Noi a cui il nuovo millennio ha regalato la maggiore età, l’euro, la caduta delle torri gemelle e millennium bug, noi che nonostante questo, ancora reduci dalla nostra adolescenza (che poi quando finisce l’adolescenza non l’abbiamo ancora capito), siamo pieni di grandi ideologie, carichi di voglia di cambiare un mondo che per noi è rimasto fermo agli anni ’80. Così ci diamo un pacca sulle spalle e capiamo che è il momento di fare grandi cose: prepariamo il fagotto con dentro tutte le nostre conquiste, i nostri sogni e il nostro bisogno di evasione. Evasione, ma da dove volevamo evadere se fino a quel momento non avevamo visto neppure il giardino di casa? Ma questo ce lo saremmo domandati più avanti, perché in quel momento l’adrenalina e la voglia di scappare dettavano legge. E così ecco che arriva l’iscrizione all’università che sancisce la più grande conquista, seconda solo forse al motorino ma che a differenza di quest’ultimo è vissuta con orgoglio. Ma può capitare che l’università giusta non sia nella propria città, e allora è necessario rendere quel fagotto un po’ più capiente, bisogna far spazio anche alla paura e alla solitudine, ma nulla può scoraggiarci perché siamo proiettati verso il mondo, per dimostrare a tutti che noi ce la possiamo fare che è il momento di essere indipendenti, adulti e che non abbiamo più bisogno di nessuno.
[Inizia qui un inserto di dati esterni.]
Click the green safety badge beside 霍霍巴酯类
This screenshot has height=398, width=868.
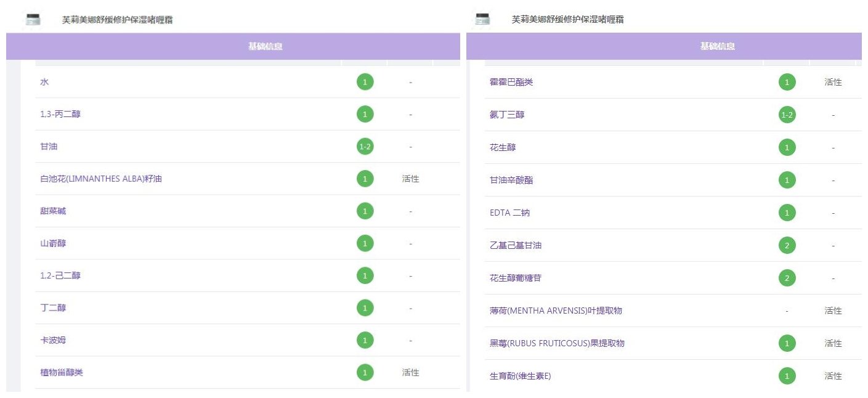pos(787,82)
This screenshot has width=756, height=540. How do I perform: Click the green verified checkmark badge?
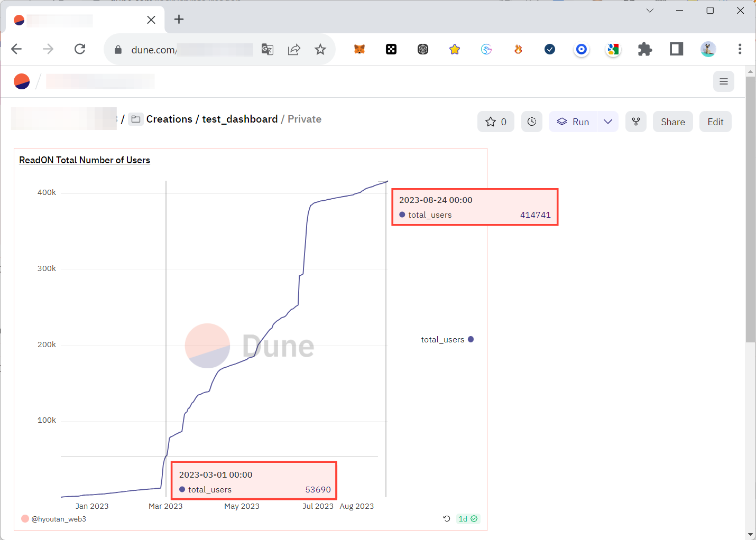click(474, 519)
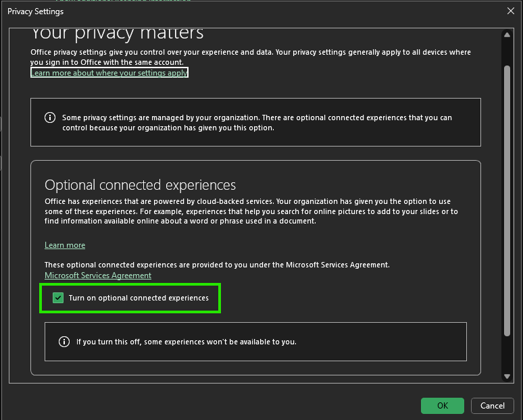Click the info icon in organization notice
Viewport: 523px width, 420px height.
tap(50, 117)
Ed ecco che abbiamo un appartamento, o meglio abbiamo un posto dove dormire, dato che nella maggior parte dei casi si tratta di una stanza doppia 3×5 in un appartamento condiviso con sconosciuti! Però abbiamo le chiavi di casa e nessuno che controlla gli orari. A questo punto basterà fare conoscenze per avere nuovi amici con cui organizzare uscite, feste e serate.
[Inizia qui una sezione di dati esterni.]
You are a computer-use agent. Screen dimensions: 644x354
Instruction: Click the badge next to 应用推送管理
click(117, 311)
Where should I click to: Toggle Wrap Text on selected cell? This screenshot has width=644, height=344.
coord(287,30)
In un batter d’occhio ci sentiamo indipendenti, ma ora con la nostra nuova e bramata indipendenza cosa si fa? Si fa tutto quello che non si poteva fare a casa certo, ma ci sono anche obblighi e doveri e senza neppure capire come entriamo in una nuova routine simile a quella appena finita, ma ora siamo un po’ più indipendenti ed è facile confondere l’indipendenza con la solitudine. Ripensiamo a quel rapporto tanto conflittuale coi nostri genitori e neghiamo a noi stessi che loro sono indispensabili per mille e una ragione, neghiamo o forse non ce ne rendiamo conto fino a quando non abbiamo bisogno di loro. Ci aspettiamo siano disponibili ogni qual volta abbiamo un problema, o abbiamo bisogno di danaro, ogni qual volta non sappiamo come comportarci davanti ad una difficoltà e se cercano di confermare l’indipendenza negando il loro supporto, allora diventano ai nostri occhi crudeli e snaturati e la lotta con loro non ha mai fine.
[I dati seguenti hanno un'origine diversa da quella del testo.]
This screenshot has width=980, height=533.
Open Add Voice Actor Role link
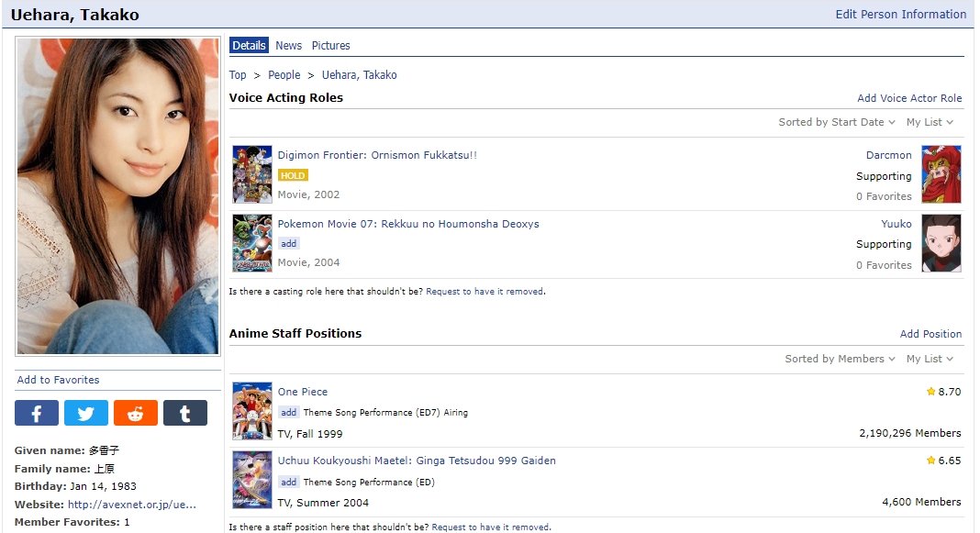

Ma credo che ad un certo punto per tutti gli indipendenti ribelli arrivi un momento in cui ci si accorge che loro non sono solo parenti a distanza, non sono solo due bastoni nelle ruote della nostra esistenza. Quando arriva il momento in cui si chiarisce nella mente il motivo di ogni litigio, in cui i “no” ricevuti iniziano a essere gli stessi che diremmo noi, in cui ogni battaglia è finita in pareggio senza vincitori ne vinti, allora è il momento in cui si inizia a prendere coscienza di essere diventati veramente indipendenti. E allora ci si accorge di quanto bene si provi per quei genitori lontani, di quanto siano importanti e di quanto siano sempre stati presenti e indispensabili fino a quel momento.
Forse sono stati i soli che nel vederci star male ci hanno dato il consiglio più sincero o magari sono stati in silenzio nel caos dei consigli sbagliati, forse sono stati i soli che hanno sofferto veramente quando siamo stai male e che gioivano dei nostri successi senza farcelo sapere, ma certamente sono i soli che, anche se sono stati respinti mille volte, ci sono sempre stati accanto senza farsi vedere, che ci hanno dato la mano per rialzarci nei momenti duri e che sono pronti a rifare lo stesso in ogni momento.
Quando si arriva a capire questo si può sentire di essere realmente indipendenti: liberi di una guerra interiore che ha sempre fatto star male, liberi di chiedere e dare aiuto per il solo amore che ci lega a loro.